- Apsley
- Coordinates: 42°25′27″S 147°08′39″E﻿ / ﻿42.4241°S 147.1442°E
- Country: Australia
- State: Tasmania
- Region: Central
- LGA: Central Highlands, Southern Midlands;
- Location: 35 km (22 mi) SW of Oatlands;

Government
- • State electorate: Lyons;
- • Federal division: Lyons;

Population
- • Total: 44 (2021 census)
- Postcode: 7030
Localities around Apsley
| Bothwell | Lower Marshes | Melton Mowbray |
| Bothwell | Apsley | Melton Mowbray |
| Bothwell | Melton Mowbray | Melton Mowbray |

= Apsley, Tasmania =

Apsley is a rural locality in the local government areas of Central Highlands and Southern Midlands in the Central region of Tasmania, Australia. It is located about 35 km south-west of the town of Oatlands, and is 59 kilometres north-east of the state capital, Hobart. The 2021 census recorded a population of 44 for Apsley.

==History==
Apsley was gazetted as a locality in 1974.

==Geography==
The Jordan River flows through from north to south, forming small sections of the northern and southern boundaries as it enters and exits.
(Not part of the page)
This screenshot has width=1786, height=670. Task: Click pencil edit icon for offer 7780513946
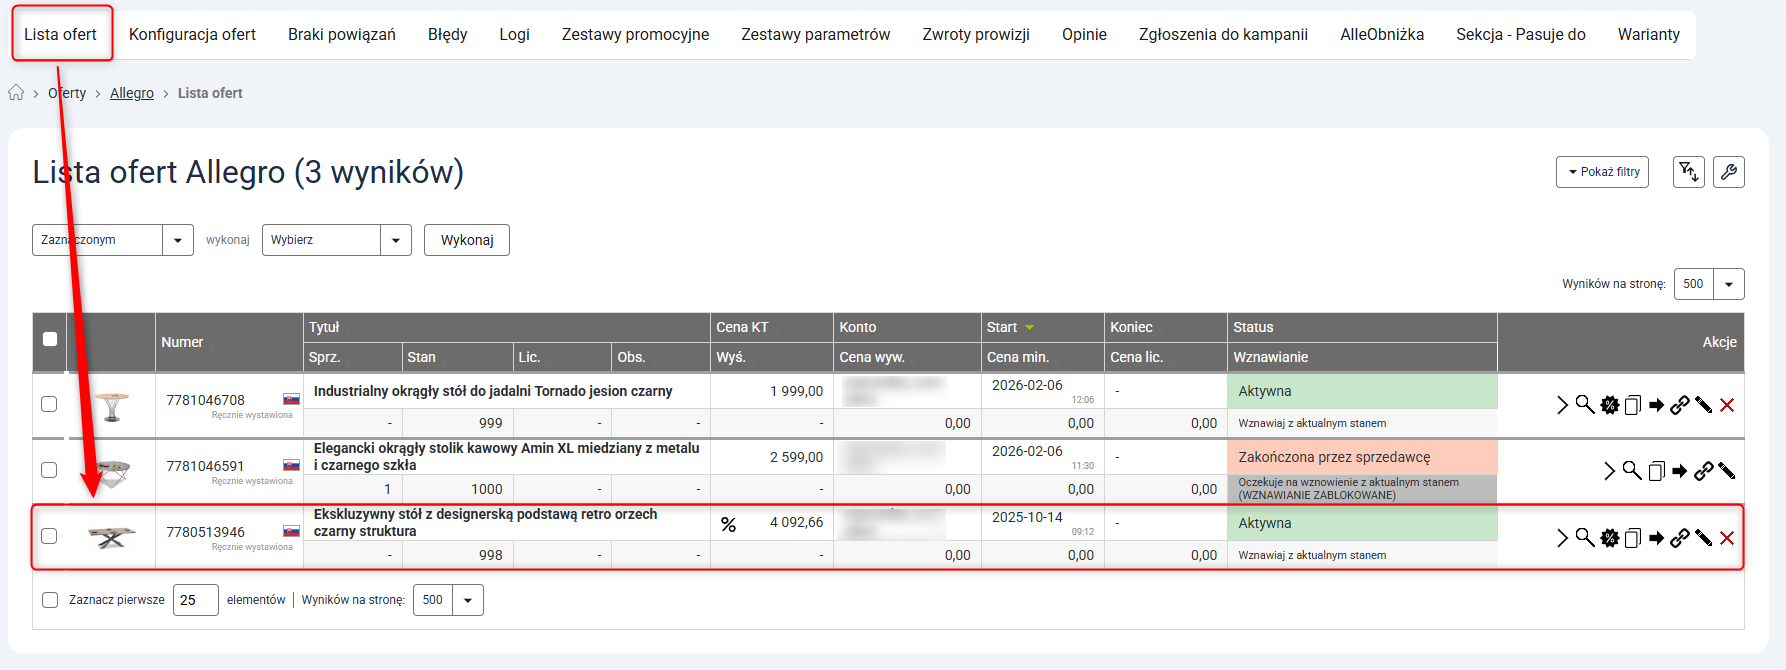point(1704,538)
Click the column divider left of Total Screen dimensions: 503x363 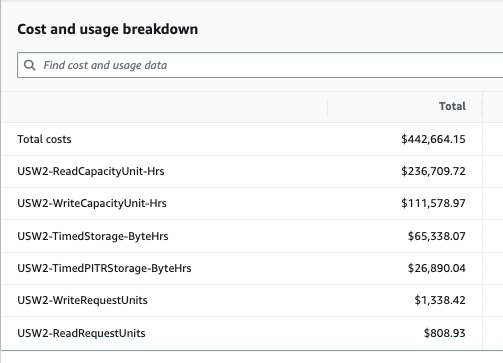[x=327, y=107]
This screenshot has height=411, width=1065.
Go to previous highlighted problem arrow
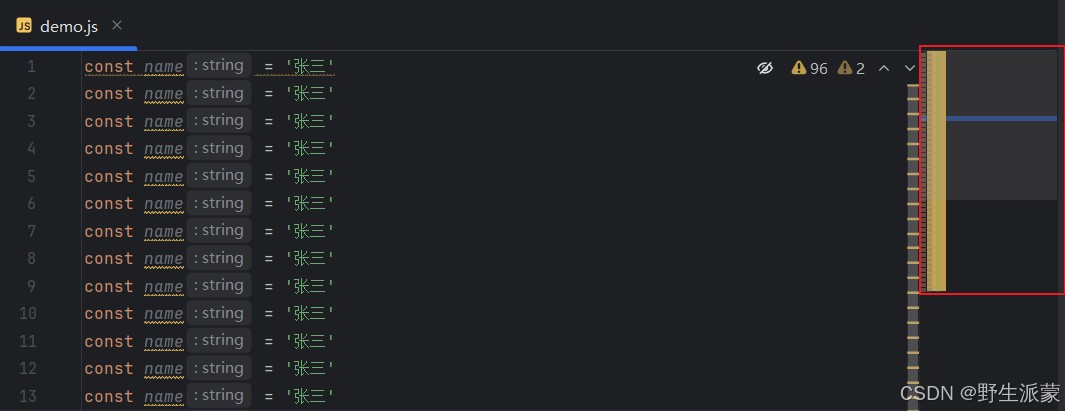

==Transport infrastructure==
The A5 route (Highland Lakes Road) enters from the south-east and runs through the village to exit in the west. Route C529 (Lower Marshes Road) starts at an intersection with A5 in the village and runs north until it exits.

On 23 April 1891, the Tasmanian Government Railways opened a railway line that branched off the South railway line at Brighton and ran for 42 kilometres to terminate at Apsley. It closed on 30 June 1947.